Inside PKR: Who’ll ask Anwar to go?
Anwar has an incomparable belief in his destiny, which borders on the fantastical. He won’t go unless asked to. The interest of 32 million Malaysians seems secondary in his decision matrix.
Praba Ganesan, MMO
In 2018, when Anwar Ibrahim walked out of prison his party dominated national politics. Its president then was deputy prime minister, accompanied by scores of ministers in Cabinet, key government positions and seats on GLC boards — every good news acted as corrosive acid burning through a comatose Umno.
While doors kept flinging open, Anwar was only interested in one, the one to the prime minister’s office. However, a familiar nemesis stood in the way. It was déjà vu on ketum.
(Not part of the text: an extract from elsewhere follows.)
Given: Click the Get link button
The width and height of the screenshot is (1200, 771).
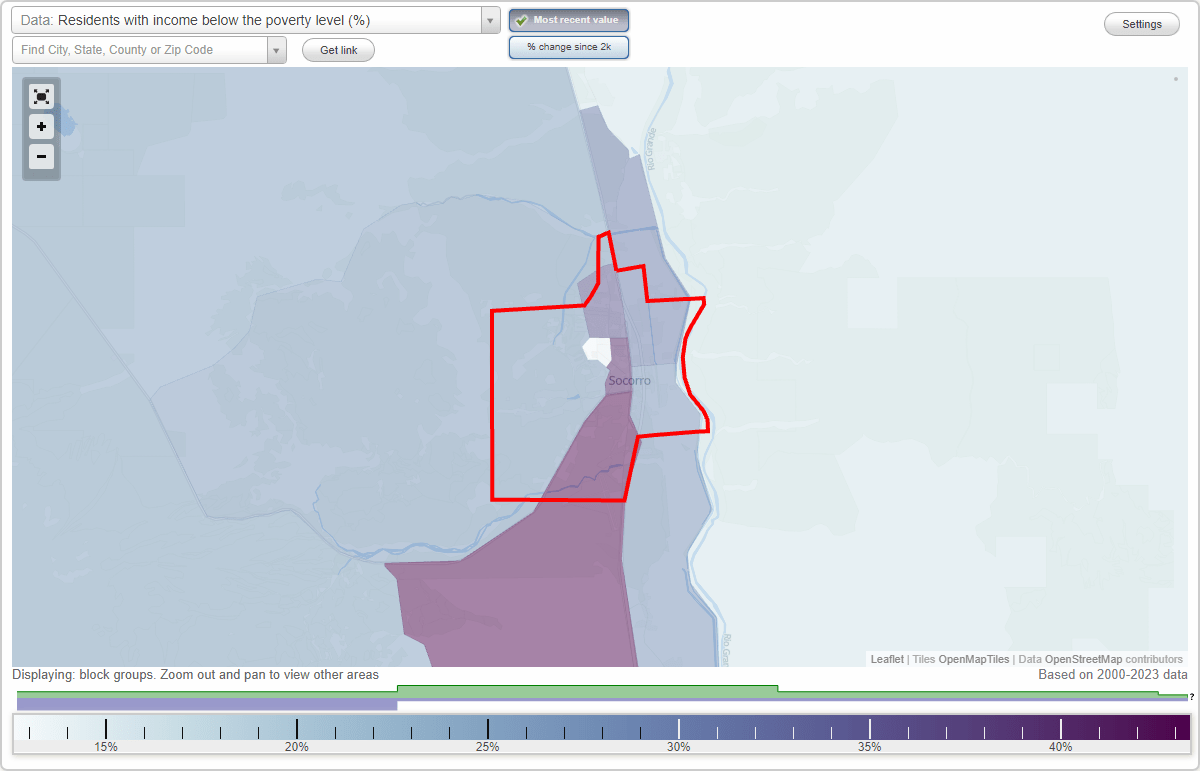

Still, Anwar was in a rush. No time to reinforce the party apparatus, lay the foundation for decades of PKR presence at the top of Malaysian politics, and maybe do some governing.
Those boring bits were — and still remain — distractions to Anwar. Team Anwar inched closer to a reckoning, to claim top spot via its MP count inside Pakatan Harapan’s parliamentary majority. A slow annoying chokehold around ruling Bersatu.
Until of course in an unparalleled act of political suicide to spite an old enemy, Mahathir Mohamad stepped down.
The drama is four years old. It has worn down a whole country, even competing with a pandemic lockdown for attention.
Today, PKR is a shadow of itself. In Opposition and out of ideas. No party in modern times across the world after a rise to the top collapsed so badly, so quickly.
Almost a month ago, this column stipulated:
If Pakatan loses in Johor and PKR buried, how can he (Anwar) in good conscience defend his leadership?
After they counted the votes on March 12, PKR left with one assemblyman in the chamber of 56. A party demolished. There is no debate to adjudicate out of pity for the slain bodies.
The second advice from the column should scare Pakatan fans.
If a Johor debacle is not met by a wholesale change Pakatan may invariably end with a general election result it cannot recover from in the next decade.
Anwar must end this madness by taking a bow and leaving the stage. Which is unlikely.
This leads to the more pertinent question, who will stand up and ask him to depart?